### WHAT YOU WILL DO
Retype, with no pictures, each line from the one that holds "Screen dimensions: 360x480" through the last line of the entries below, both included.

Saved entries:
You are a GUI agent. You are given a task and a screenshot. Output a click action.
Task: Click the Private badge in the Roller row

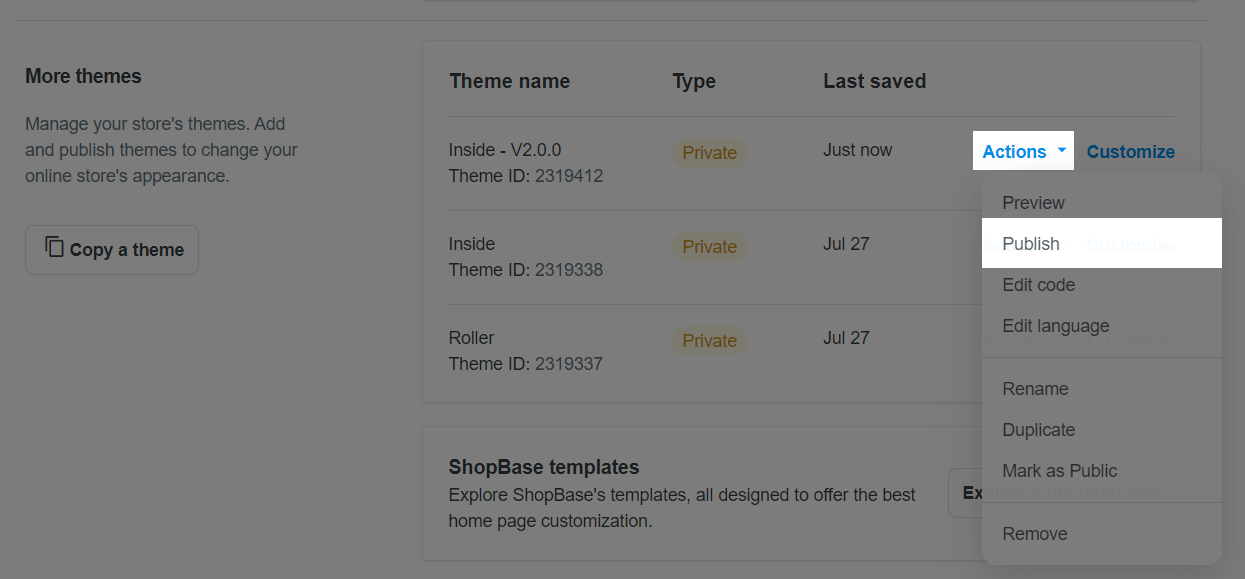pyautogui.click(x=709, y=341)
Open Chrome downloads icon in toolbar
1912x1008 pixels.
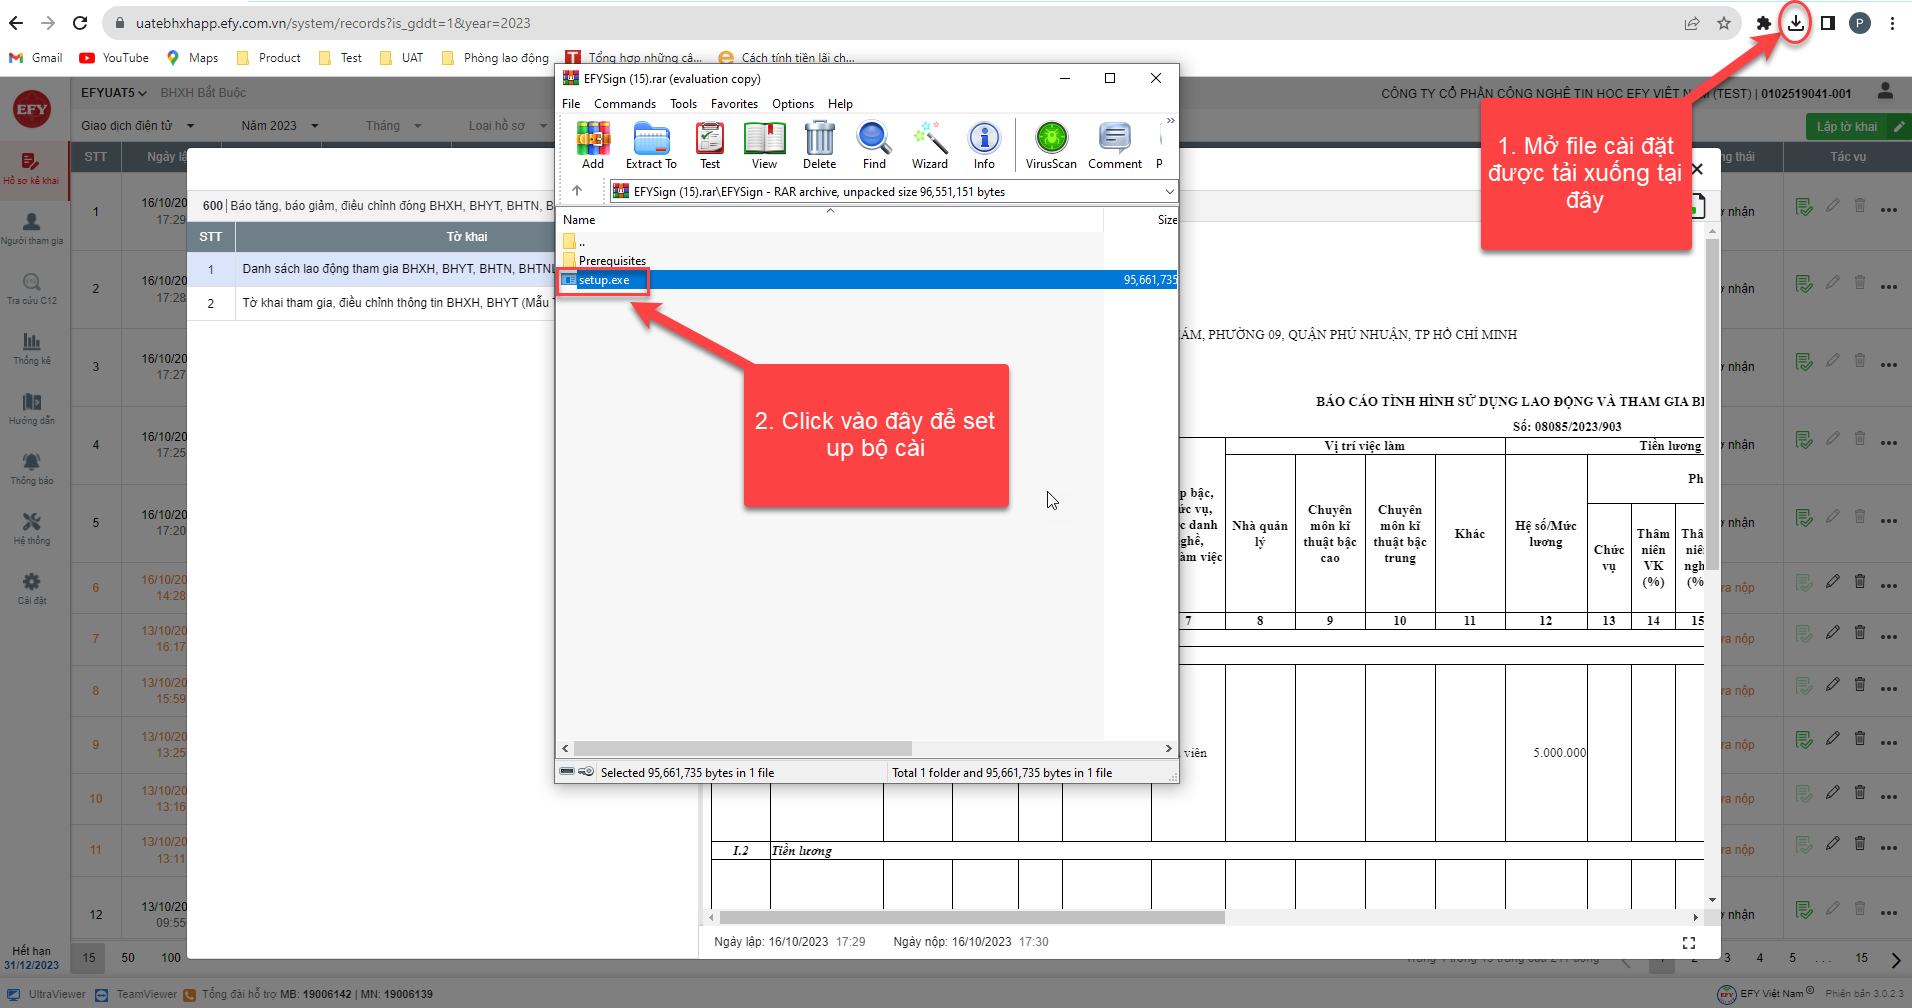[x=1796, y=23]
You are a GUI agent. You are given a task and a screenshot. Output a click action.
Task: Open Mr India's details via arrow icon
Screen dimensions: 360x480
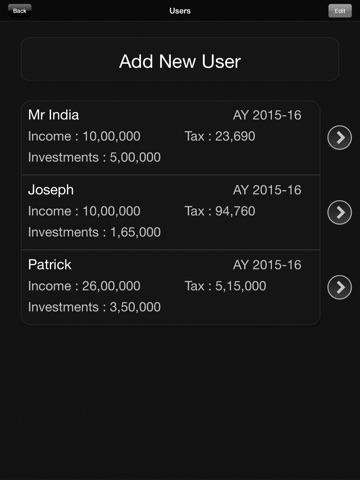coord(339,137)
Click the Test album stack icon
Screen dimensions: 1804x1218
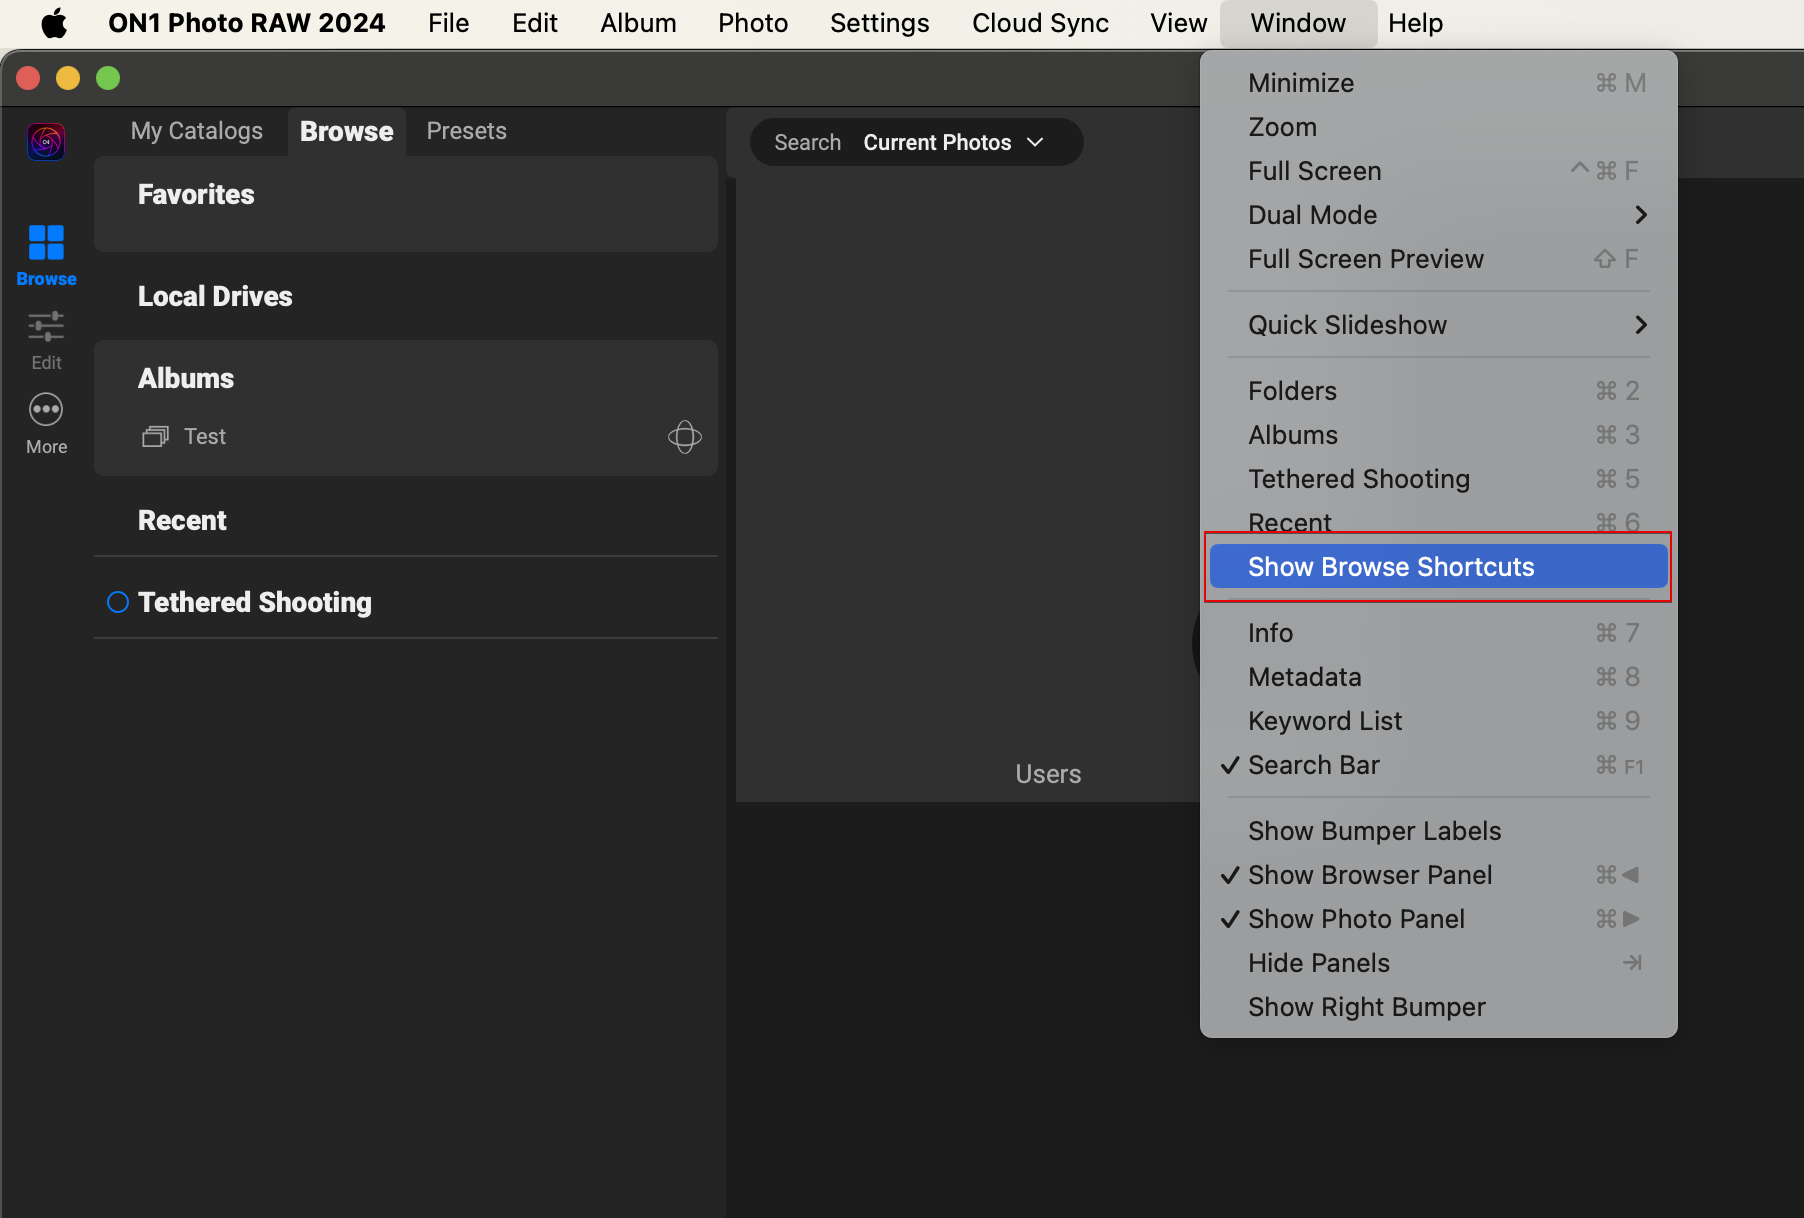tap(155, 436)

### FINAL ANSWER
Screen dimensions: 360x480
coord(339,137)
Click the Test album stack icon
Screen dimensions: 1804x1218
tap(155, 436)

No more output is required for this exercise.